>> START Extracted material

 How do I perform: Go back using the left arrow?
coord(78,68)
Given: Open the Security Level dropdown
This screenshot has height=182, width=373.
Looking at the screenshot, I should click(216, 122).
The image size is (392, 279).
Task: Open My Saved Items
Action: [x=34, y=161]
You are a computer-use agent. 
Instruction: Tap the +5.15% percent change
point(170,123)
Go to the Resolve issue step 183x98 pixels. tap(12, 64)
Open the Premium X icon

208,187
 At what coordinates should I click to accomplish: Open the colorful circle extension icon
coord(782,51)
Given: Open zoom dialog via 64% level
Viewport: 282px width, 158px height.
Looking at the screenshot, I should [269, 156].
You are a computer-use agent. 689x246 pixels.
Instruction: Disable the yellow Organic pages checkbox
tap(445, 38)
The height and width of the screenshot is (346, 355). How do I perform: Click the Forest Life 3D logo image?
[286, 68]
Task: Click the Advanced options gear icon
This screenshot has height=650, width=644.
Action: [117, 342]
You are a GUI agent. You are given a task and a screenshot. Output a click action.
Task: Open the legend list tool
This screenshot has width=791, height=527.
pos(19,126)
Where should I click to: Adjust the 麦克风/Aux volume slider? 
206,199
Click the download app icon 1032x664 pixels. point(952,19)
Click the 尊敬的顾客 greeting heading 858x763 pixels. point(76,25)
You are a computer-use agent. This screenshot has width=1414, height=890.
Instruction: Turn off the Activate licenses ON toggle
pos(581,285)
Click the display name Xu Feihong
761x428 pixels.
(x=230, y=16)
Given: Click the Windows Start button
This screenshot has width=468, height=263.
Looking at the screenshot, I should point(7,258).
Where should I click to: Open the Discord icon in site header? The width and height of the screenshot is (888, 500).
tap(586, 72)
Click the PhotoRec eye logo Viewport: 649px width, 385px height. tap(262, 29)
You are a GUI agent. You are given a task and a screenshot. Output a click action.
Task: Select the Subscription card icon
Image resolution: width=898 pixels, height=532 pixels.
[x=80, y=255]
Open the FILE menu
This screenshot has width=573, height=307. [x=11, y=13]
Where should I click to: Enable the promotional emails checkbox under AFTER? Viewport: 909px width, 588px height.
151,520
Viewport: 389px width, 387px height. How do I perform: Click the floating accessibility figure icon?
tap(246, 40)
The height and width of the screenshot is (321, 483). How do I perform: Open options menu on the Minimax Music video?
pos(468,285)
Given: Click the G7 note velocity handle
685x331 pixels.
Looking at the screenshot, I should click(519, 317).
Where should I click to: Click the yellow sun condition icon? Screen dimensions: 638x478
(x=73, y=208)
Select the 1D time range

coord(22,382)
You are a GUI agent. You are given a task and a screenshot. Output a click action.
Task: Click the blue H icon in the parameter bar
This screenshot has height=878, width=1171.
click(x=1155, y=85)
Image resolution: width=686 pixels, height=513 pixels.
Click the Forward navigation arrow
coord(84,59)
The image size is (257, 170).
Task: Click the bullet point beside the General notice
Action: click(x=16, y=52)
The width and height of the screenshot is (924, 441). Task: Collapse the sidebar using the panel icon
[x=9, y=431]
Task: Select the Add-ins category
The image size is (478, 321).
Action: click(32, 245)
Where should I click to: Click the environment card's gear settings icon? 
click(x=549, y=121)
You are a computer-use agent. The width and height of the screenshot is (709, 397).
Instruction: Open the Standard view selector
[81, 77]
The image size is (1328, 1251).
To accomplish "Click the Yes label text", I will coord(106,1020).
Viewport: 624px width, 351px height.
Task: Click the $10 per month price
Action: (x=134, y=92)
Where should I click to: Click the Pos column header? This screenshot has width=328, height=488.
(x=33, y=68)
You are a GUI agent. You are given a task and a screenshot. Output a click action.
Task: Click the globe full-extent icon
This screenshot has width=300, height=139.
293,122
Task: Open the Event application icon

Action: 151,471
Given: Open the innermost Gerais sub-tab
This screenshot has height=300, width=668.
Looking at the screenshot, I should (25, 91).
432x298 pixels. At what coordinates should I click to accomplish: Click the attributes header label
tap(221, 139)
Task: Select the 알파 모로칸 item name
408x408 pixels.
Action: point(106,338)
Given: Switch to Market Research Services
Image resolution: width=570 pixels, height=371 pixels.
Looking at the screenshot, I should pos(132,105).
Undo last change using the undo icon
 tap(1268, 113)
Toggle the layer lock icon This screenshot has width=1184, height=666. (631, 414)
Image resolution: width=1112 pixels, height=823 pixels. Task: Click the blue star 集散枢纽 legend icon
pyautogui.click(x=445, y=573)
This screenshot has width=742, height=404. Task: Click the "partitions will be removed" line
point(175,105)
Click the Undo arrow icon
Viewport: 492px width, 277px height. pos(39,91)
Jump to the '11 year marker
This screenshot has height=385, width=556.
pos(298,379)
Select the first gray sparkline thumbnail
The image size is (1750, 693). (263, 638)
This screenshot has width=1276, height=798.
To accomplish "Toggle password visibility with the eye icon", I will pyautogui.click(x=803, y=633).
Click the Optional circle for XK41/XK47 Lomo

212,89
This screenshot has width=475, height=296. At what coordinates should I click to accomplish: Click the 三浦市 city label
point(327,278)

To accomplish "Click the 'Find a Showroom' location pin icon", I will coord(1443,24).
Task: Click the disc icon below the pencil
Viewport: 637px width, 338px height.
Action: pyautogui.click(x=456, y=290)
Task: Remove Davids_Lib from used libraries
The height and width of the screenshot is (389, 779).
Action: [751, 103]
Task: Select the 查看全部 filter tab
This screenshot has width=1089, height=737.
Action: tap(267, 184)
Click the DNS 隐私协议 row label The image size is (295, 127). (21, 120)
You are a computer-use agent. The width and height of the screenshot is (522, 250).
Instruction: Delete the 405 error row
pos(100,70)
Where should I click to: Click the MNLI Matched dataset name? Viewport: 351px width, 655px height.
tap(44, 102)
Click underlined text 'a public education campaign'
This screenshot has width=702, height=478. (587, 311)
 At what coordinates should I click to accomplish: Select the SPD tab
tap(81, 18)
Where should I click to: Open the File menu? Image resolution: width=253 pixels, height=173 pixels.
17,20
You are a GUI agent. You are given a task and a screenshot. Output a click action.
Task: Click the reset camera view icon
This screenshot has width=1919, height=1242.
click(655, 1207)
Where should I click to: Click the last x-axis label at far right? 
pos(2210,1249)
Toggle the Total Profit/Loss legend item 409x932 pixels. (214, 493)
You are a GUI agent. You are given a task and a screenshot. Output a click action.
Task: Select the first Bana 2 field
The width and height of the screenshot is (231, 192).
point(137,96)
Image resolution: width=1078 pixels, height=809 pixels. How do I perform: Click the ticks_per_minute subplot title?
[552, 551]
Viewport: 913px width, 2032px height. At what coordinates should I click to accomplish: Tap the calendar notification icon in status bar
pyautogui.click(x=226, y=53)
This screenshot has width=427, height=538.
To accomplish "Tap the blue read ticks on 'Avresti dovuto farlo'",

>> END Extracted material

**What you will do**
Print the rows unchanged, beginning with the line that contains "Task: Remove Davids_Lib from used libraries" and continuing through the line that contains "This screenshot has width=702, height=478.".

**Completed exercise**
Task: Remove Davids_Lib from used libraries
The height and width of the screenshot is (389, 779).
Action: [751, 103]
Task: Select the 查看全部 filter tab
This screenshot has width=1089, height=737.
Action: tap(267, 184)
Click the DNS 隐私协议 row label The image size is (295, 127). (21, 120)
You are a computer-use agent. The width and height of the screenshot is (522, 250).
Instruction: Delete the 405 error row
pos(100,70)
Where should I click to: Click the MNLI Matched dataset name? Viewport: 351px width, 655px height.
tap(44, 102)
Click underlined text 'a public education campaign'
This screenshot has width=702, height=478. (587, 311)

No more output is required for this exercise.